Il 25 settembre 2006, mentre questi sondaggi erano in corso, Ban ha parlato all'Asia Society di New York della sua candidatura e delle sue opinioni sulle principali questioni che affrontano l'ONU. Il giorno dopo, ha rilasciato un'intervista ad AsiaSource dell'Asia Society, dove ha nuovamente parlato molto delle prossime sfide che l'ONU dovrà affrontare. All'inizio dell'anno, aveva parlato al Council on Foreign Relations di New York.

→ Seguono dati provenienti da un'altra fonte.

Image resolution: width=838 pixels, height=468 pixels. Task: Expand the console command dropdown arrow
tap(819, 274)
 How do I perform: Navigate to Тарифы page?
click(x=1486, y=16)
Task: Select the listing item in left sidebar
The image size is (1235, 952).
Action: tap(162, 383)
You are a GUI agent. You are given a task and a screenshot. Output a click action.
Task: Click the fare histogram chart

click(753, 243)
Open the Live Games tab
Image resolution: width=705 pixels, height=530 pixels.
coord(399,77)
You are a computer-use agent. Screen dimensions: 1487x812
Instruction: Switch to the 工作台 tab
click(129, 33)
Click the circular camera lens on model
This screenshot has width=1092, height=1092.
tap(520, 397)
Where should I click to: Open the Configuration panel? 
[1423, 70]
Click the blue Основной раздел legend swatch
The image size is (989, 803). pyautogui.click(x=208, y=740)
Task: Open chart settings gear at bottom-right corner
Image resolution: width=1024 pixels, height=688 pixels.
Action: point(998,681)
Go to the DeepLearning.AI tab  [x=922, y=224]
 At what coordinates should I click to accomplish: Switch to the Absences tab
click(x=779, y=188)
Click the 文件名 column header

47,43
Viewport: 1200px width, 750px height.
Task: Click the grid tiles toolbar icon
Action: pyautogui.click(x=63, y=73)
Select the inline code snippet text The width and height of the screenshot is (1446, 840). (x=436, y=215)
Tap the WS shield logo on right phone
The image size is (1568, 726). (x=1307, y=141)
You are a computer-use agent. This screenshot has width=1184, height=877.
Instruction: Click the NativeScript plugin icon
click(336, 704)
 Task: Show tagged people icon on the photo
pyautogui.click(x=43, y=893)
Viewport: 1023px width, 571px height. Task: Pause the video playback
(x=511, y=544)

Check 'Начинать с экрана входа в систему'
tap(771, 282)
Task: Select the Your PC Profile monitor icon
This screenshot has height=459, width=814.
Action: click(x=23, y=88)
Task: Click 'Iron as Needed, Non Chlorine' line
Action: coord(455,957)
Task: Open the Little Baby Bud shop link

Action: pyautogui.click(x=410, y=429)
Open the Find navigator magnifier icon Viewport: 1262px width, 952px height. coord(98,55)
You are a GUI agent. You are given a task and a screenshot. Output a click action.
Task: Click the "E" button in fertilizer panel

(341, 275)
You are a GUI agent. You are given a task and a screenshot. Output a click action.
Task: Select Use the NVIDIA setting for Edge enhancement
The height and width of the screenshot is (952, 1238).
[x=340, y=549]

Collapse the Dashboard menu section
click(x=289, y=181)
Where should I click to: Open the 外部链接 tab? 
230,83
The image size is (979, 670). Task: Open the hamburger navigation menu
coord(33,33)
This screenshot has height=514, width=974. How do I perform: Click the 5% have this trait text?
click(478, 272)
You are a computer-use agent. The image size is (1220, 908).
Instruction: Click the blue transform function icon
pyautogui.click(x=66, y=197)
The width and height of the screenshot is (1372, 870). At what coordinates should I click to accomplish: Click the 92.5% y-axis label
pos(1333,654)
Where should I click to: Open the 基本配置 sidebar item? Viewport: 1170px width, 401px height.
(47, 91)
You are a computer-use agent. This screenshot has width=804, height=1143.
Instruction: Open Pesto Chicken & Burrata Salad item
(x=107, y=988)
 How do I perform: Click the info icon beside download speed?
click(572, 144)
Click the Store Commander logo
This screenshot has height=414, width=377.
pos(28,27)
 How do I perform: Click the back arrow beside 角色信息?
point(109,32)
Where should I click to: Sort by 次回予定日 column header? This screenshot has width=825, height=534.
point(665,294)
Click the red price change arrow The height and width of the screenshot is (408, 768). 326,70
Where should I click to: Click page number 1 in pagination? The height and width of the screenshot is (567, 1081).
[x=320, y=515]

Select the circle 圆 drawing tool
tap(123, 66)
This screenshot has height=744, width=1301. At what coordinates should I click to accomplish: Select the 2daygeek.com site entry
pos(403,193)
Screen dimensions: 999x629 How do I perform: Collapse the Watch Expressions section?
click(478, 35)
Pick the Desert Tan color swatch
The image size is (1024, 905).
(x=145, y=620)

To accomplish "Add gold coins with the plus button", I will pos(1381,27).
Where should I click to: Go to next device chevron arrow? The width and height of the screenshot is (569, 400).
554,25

In un sondaggio informale che ha avuto luogo il 2 ottobre 2006, Ban ha ricevuto quattordici voti favorevoli e un "no" dai quindici membri del Consiglio di Sicurezza; la delegazione giapponese l'unica nazione che non era in pieno accordo. Ancora più importante, Ban è stato l'unico a sfuggire a un veto, mentre ognuno degli altri cinque candidati ha ricevuto almeno un "no" dai cinque membri permanenti del consiglio - Repubblica Popolare Cinese, Francia, Russia, Regno Unito e Stati Uniti. Dopo il voto, Shashi Tharoor, arrivato secondo, ha ritirato la sua candidatura e il rappresentante permanente della Cina all'ONU ha detto ai giornalisti che "è abbastanza chiaro dal sondaggio di oggi che il ministro Ban Ki-moon è il candidato che il Consiglio di Sicurezza raccomanderà all'Assemblea Generale".
Il 9 ottobre 2006, il Consiglio di Sicurezza ha formalmente scelto Ban come suo candidato. Il 13 ottobre 2006, l'Assemblea Generale di 192 membri ha adottato una risoluzione, per acclamazione, nominando Ban come Segretario Generale.
In un op-ed del 2009, Ban Ki-moon, riferendosi al riscaldamentoglobale, ha dichiarato:
"Tutti sono d'accordo che il cambiamento climatico è una minaccia esistenziale per l'umanità"
Il 21 giugno 2011 è stato rieletto per un secondo mandato come segretario generale delle Nazioni Unite con voti unanimi.